Copy the data below. Keep every line exactly as it is.

— Data for processing —
● ● ●

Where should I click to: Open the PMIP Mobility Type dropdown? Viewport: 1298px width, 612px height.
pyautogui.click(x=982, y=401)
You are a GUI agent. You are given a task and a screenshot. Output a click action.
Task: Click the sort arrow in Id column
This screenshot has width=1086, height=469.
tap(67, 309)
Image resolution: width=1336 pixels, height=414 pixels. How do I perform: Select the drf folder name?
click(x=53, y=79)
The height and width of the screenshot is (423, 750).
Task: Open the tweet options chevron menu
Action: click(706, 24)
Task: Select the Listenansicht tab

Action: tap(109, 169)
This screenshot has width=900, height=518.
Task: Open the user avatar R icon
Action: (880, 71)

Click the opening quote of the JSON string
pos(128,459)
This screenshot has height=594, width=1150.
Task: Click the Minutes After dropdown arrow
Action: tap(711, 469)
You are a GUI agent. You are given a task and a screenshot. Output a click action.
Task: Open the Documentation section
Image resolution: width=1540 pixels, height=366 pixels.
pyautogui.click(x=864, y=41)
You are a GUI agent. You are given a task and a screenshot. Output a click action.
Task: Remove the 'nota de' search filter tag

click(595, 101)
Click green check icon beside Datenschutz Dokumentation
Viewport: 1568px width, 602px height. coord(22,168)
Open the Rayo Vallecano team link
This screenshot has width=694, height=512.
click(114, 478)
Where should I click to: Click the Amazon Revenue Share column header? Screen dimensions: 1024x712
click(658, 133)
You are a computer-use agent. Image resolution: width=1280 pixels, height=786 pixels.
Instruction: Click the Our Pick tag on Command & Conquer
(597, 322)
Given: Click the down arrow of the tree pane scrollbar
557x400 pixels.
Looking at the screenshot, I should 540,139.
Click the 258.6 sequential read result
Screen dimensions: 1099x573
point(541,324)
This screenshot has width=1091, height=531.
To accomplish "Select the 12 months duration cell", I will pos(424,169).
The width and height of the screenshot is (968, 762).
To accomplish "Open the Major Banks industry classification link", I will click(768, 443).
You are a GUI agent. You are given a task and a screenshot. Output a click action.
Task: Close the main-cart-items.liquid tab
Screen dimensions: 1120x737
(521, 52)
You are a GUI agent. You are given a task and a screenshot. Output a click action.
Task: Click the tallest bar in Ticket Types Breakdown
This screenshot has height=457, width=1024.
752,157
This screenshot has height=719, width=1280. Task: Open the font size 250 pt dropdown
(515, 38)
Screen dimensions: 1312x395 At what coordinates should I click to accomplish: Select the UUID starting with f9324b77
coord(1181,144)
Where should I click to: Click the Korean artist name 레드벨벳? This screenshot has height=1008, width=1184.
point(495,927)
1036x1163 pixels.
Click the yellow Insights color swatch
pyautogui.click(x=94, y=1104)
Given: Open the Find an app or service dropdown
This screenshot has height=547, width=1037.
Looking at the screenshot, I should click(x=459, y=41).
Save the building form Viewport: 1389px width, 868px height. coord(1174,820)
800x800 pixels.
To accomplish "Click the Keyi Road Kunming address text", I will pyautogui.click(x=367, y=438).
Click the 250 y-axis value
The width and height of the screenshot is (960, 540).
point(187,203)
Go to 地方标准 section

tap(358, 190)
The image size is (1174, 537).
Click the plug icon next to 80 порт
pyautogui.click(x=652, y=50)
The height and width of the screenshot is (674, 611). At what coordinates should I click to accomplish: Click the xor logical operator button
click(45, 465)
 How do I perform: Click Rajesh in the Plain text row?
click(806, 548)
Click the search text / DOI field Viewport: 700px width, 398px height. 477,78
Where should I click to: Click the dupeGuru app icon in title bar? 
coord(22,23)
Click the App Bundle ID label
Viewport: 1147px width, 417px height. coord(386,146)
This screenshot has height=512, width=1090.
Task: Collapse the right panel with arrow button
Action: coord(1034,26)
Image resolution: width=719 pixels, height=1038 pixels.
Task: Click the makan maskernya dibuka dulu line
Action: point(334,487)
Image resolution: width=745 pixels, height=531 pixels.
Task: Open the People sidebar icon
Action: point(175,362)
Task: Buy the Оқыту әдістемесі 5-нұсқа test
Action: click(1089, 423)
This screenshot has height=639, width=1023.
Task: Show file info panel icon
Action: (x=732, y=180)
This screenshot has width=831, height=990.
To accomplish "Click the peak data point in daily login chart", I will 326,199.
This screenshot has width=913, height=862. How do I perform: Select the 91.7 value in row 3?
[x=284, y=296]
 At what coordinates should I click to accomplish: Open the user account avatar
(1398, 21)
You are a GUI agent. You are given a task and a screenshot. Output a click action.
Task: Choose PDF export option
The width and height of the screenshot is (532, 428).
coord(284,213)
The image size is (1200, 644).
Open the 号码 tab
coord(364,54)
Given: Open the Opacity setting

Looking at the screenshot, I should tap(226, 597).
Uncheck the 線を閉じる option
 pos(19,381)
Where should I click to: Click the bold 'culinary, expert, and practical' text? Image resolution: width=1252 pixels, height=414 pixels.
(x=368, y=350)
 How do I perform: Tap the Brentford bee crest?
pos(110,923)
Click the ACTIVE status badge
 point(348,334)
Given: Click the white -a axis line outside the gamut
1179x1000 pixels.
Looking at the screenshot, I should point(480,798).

● ● ●

— Task result —
Where should I click to: Open the PMIP Mobility Type dropdown? Viewport: 1298px width, 612px height.
pyautogui.click(x=982, y=401)
You are a GUI agent. You are given a task and a screenshot. Output a click action.
Task: Click the sort arrow in Id column
This screenshot has width=1086, height=469.
tap(67, 309)
Image resolution: width=1336 pixels, height=414 pixels. How do I perform: Select the drf folder name?
click(x=53, y=79)
The height and width of the screenshot is (423, 750).
Task: Open the tweet options chevron menu
Action: click(706, 24)
Task: Select the Listenansicht tab

Action: tap(109, 169)
This screenshot has width=900, height=518.
Task: Open the user avatar R icon
Action: (880, 71)

Click the opening quote of the JSON string
pos(128,459)
This screenshot has height=594, width=1150.
Task: Click the Minutes After dropdown arrow
Action: tap(711, 469)
You are a GUI agent. You are given a task and a screenshot. Output a click action.
Task: Open the Documentation section
Image resolution: width=1540 pixels, height=366 pixels.
pyautogui.click(x=864, y=41)
You are a GUI agent. You are given a task and a screenshot. Output a click action.
Task: Remove the 'nota de' search filter tag

click(595, 101)
Click green check icon beside Datenschutz Dokumentation
Viewport: 1568px width, 602px height. coord(22,168)
Open the Rayo Vallecano team link
This screenshot has width=694, height=512.
click(114, 478)
Where should I click to: Click the Amazon Revenue Share column header? Screen dimensions: 1024x712
click(658, 133)
You are a computer-use agent. Image resolution: width=1280 pixels, height=786 pixels.
Instruction: Click the Our Pick tag on Command & Conquer
(597, 322)
Given: Click the down arrow of the tree pane scrollbar
557x400 pixels.
Looking at the screenshot, I should 540,139.
Click the 258.6 sequential read result
Screen dimensions: 1099x573
point(541,324)
This screenshot has width=1091, height=531.
To accomplish "Select the 12 months duration cell", I will pos(424,169).
The width and height of the screenshot is (968, 762).
To accomplish "Open the Major Banks industry classification link", I will click(768, 443).
You are a GUI agent. You are given a task and a screenshot. Output a click action.
Task: Close the main-cart-items.liquid tab
Screen dimensions: 1120x737
(521, 52)
You are a GUI agent. You are given a task and a screenshot. Output a click action.
Task: Click the tallest bar in Ticket Types Breakdown
This screenshot has height=457, width=1024.
752,157
This screenshot has height=719, width=1280. Task: Open the font size 250 pt dropdown
(515, 38)
Screen dimensions: 1312x395 At what coordinates should I click to accomplish: Select the UUID starting with f9324b77
coord(1181,144)
Where should I click to: Click the Korean artist name 레드벨벳? This screenshot has height=1008, width=1184.
point(495,927)
1036x1163 pixels.
Click the yellow Insights color swatch
pyautogui.click(x=94, y=1104)
Given: Open the Find an app or service dropdown
This screenshot has height=547, width=1037.
Looking at the screenshot, I should click(x=459, y=41).
Save the building form Viewport: 1389px width, 868px height. coord(1174,820)
800x800 pixels.
To accomplish "Click the Keyi Road Kunming address text", I will pyautogui.click(x=367, y=438).
Click the 250 y-axis value
The width and height of the screenshot is (960, 540).
point(187,203)
Go to 地方标准 section

tap(358, 190)
The image size is (1174, 537).
Click the plug icon next to 80 порт
pyautogui.click(x=652, y=50)
The height and width of the screenshot is (674, 611). At what coordinates should I click to accomplish: Click the xor logical operator button
click(45, 465)
 How do I perform: Click Rajesh in the Plain text row?
click(806, 548)
Click the search text / DOI field Viewport: 700px width, 398px height. 477,78
Where should I click to: Click the dupeGuru app icon in title bar? 
coord(22,23)
Click the App Bundle ID label
Viewport: 1147px width, 417px height. coord(386,146)
This screenshot has height=512, width=1090.
Task: Collapse the right panel with arrow button
Action: coord(1034,26)
Image resolution: width=719 pixels, height=1038 pixels.
Task: Click the makan maskernya dibuka dulu line
Action: point(334,487)
Image resolution: width=745 pixels, height=531 pixels.
Task: Open the People sidebar icon
Action: point(175,362)
Task: Buy the Оқыту әдістемесі 5-нұсқа test
Action: click(1089, 423)
This screenshot has height=639, width=1023.
Task: Show file info panel icon
Action: (x=732, y=180)
This screenshot has width=831, height=990.
To accomplish "Click the peak data point in daily login chart", I will 326,199.
This screenshot has width=913, height=862. How do I perform: Select the 91.7 value in row 3?
[x=284, y=296]
 At what coordinates should I click to accomplish: Open the user account avatar
(1398, 21)
You are a GUI agent. You are given a task and a screenshot. Output a click action.
Task: Choose PDF export option
The width and height of the screenshot is (532, 428).
coord(284,213)
The image size is (1200, 644).
Open the 号码 tab
coord(364,54)
Given: Open the Opacity setting

Looking at the screenshot, I should tap(226, 597).
Uncheck the 線を閉じる option
 pos(19,381)
Where should I click to: Click the bold 'culinary, expert, and practical' text? Image resolution: width=1252 pixels, height=414 pixels.
(x=368, y=350)
 How do I perform: Tap the Brentford bee crest?
pos(110,923)
Click the ACTIVE status badge
 point(348,334)
Given: Click the white -a axis line outside the gamut
1179x1000 pixels.
Looking at the screenshot, I should point(480,798).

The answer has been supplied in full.